Below are the entries; give again exactly the lines from the one mentioning "You are a GUI" through the one mentioning "Task: Click BRICS News gold verified badge", inclusive.

··· DATA SHOWN ···

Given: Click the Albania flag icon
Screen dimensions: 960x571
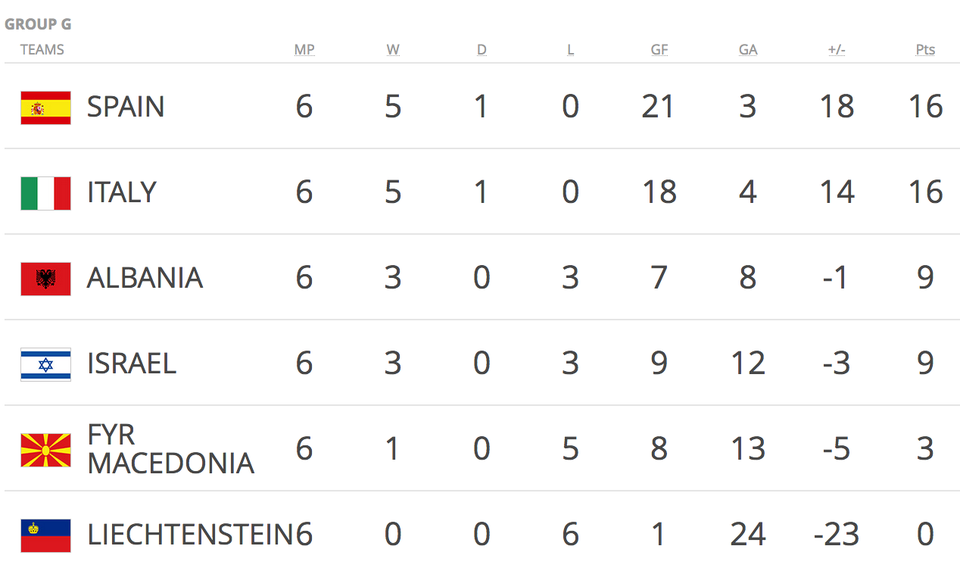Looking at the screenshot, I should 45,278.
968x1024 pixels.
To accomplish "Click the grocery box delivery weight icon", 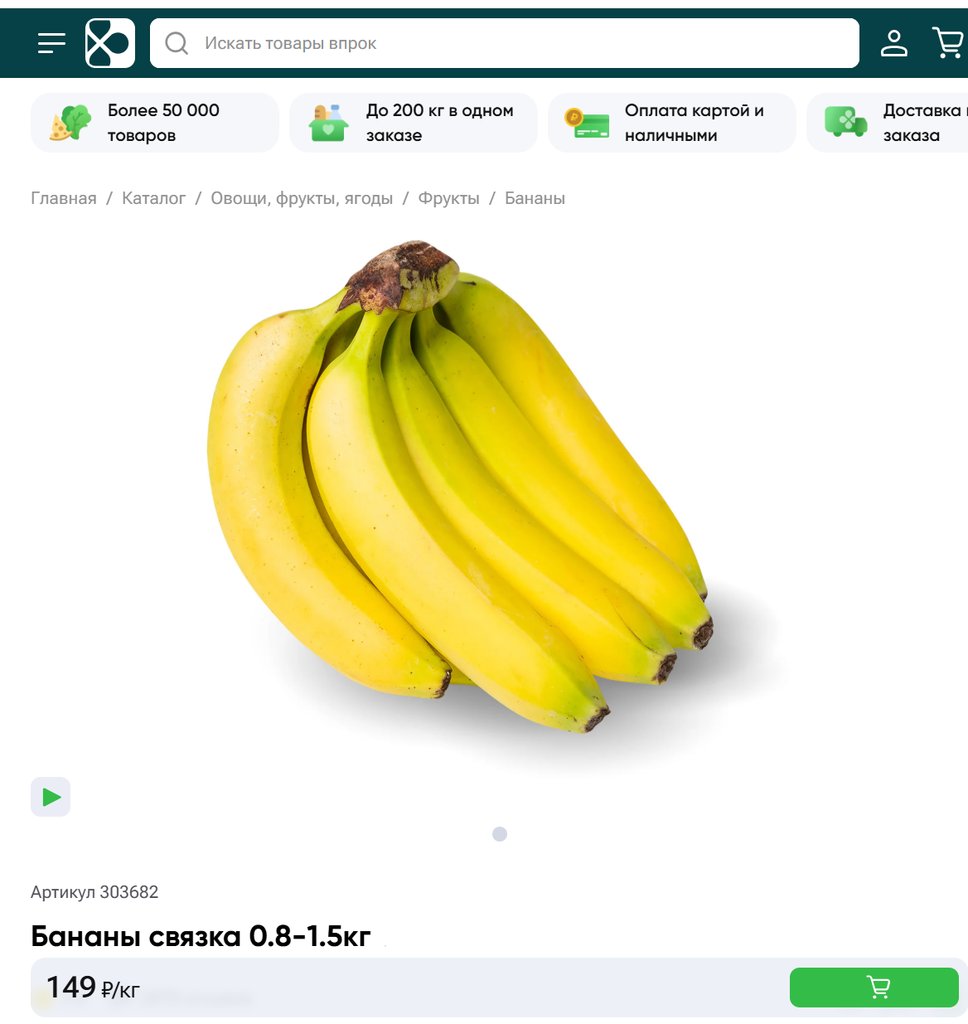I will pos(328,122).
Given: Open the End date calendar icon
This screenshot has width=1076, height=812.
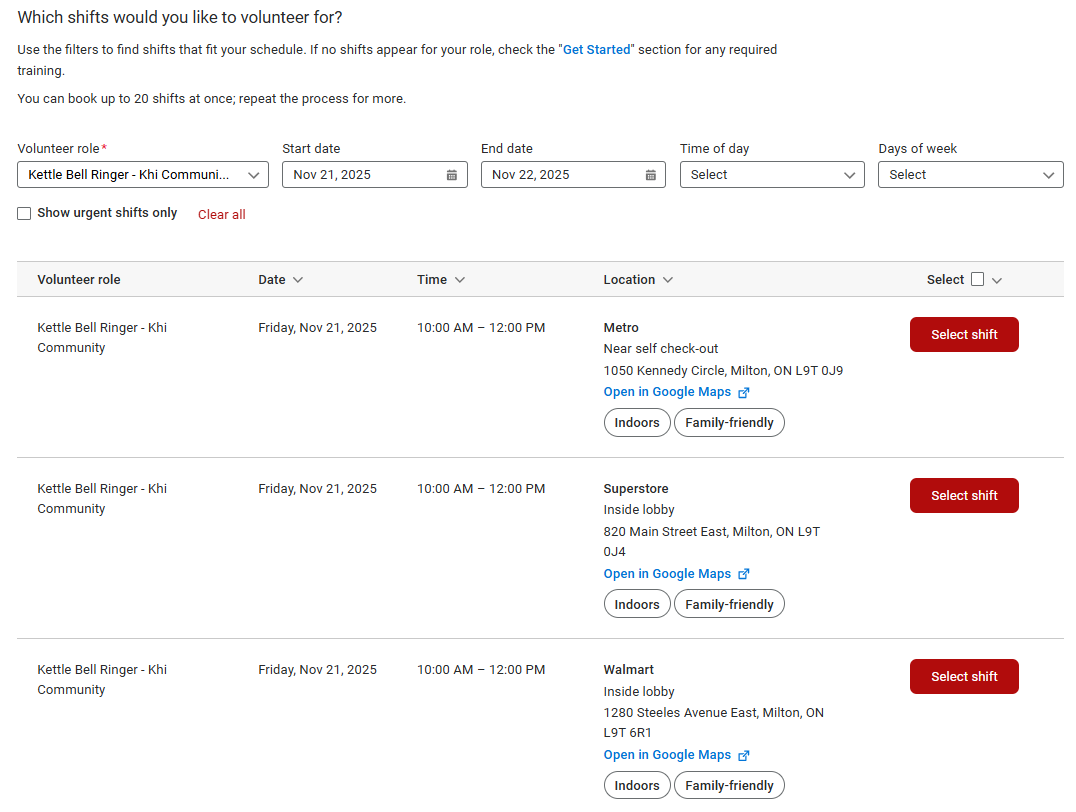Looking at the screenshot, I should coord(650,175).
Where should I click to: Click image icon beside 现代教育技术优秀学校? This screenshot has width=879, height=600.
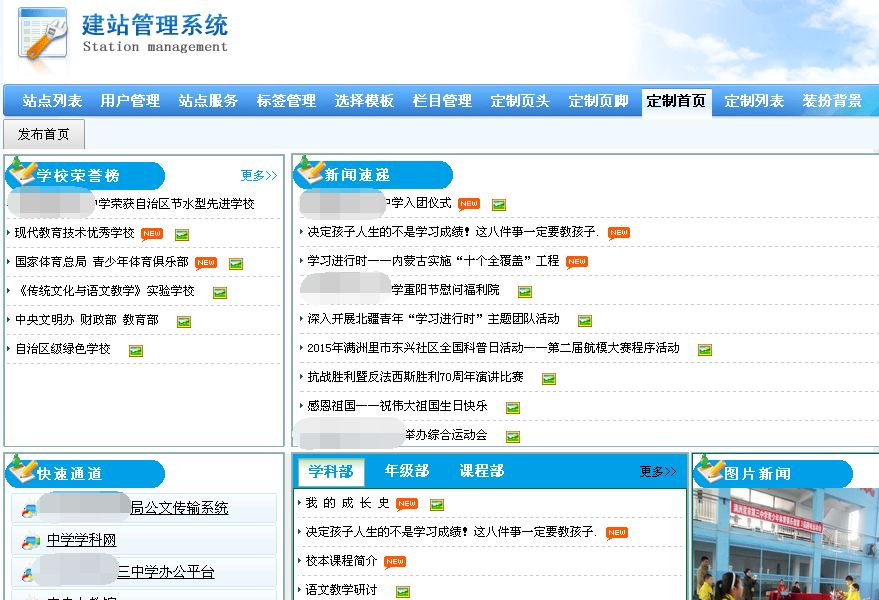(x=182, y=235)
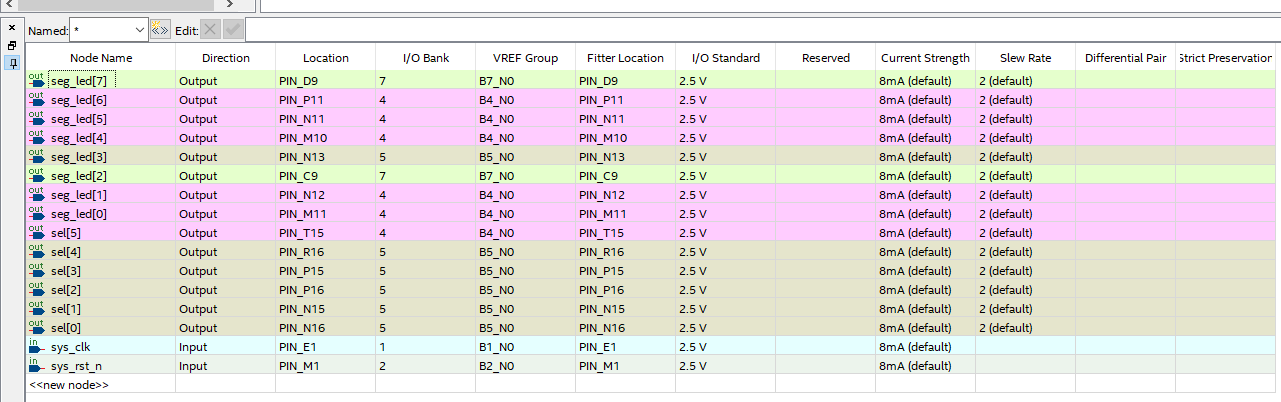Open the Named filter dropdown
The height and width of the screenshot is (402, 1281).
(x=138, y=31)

···
··· DATA SHOWN ···

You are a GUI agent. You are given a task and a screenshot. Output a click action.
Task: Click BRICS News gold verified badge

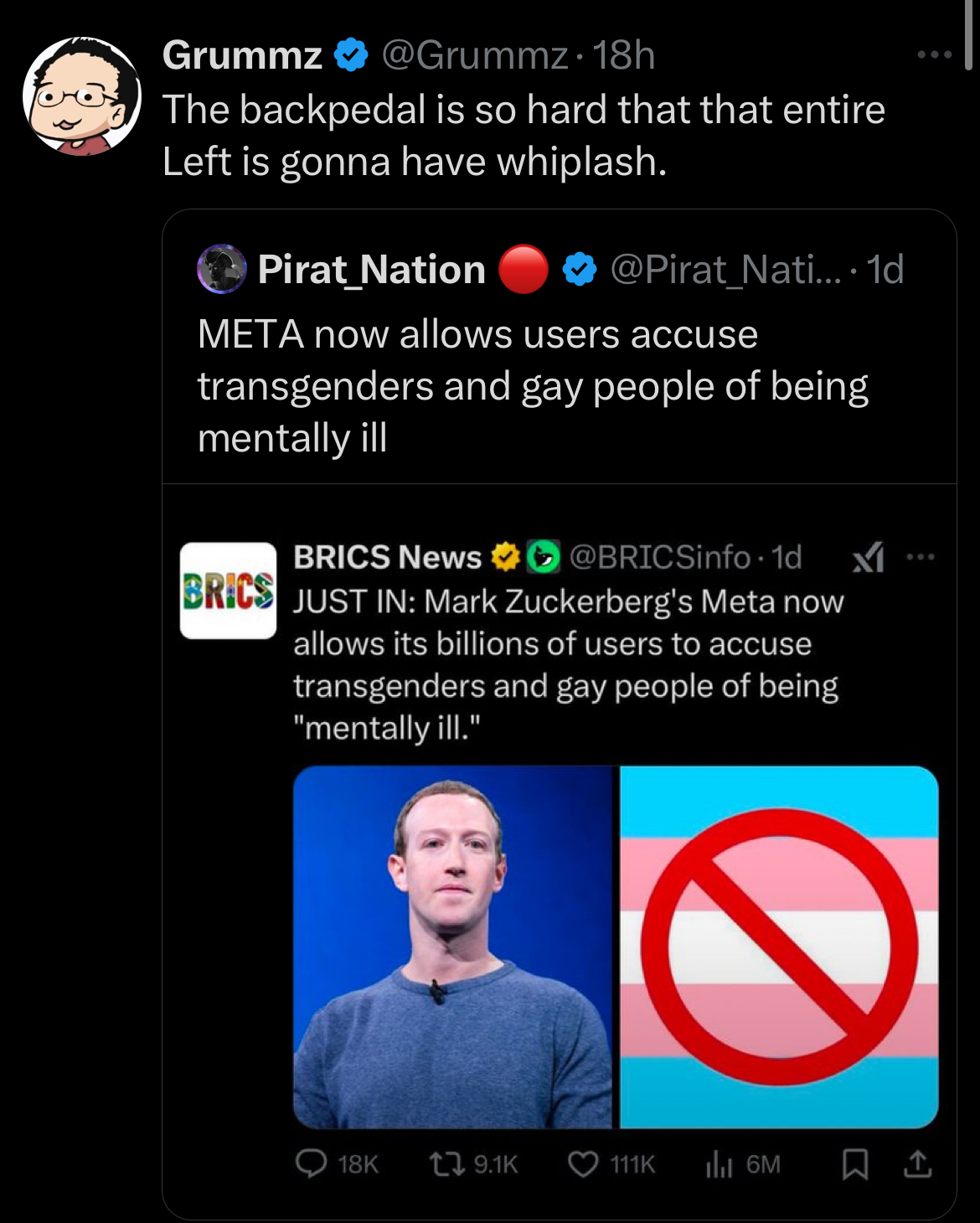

···

#### THE COMPLETED TASK
You are a GUI agent. You are given a task and a screenshot. Output a click action.
Task: Click BRICS News gold verified badge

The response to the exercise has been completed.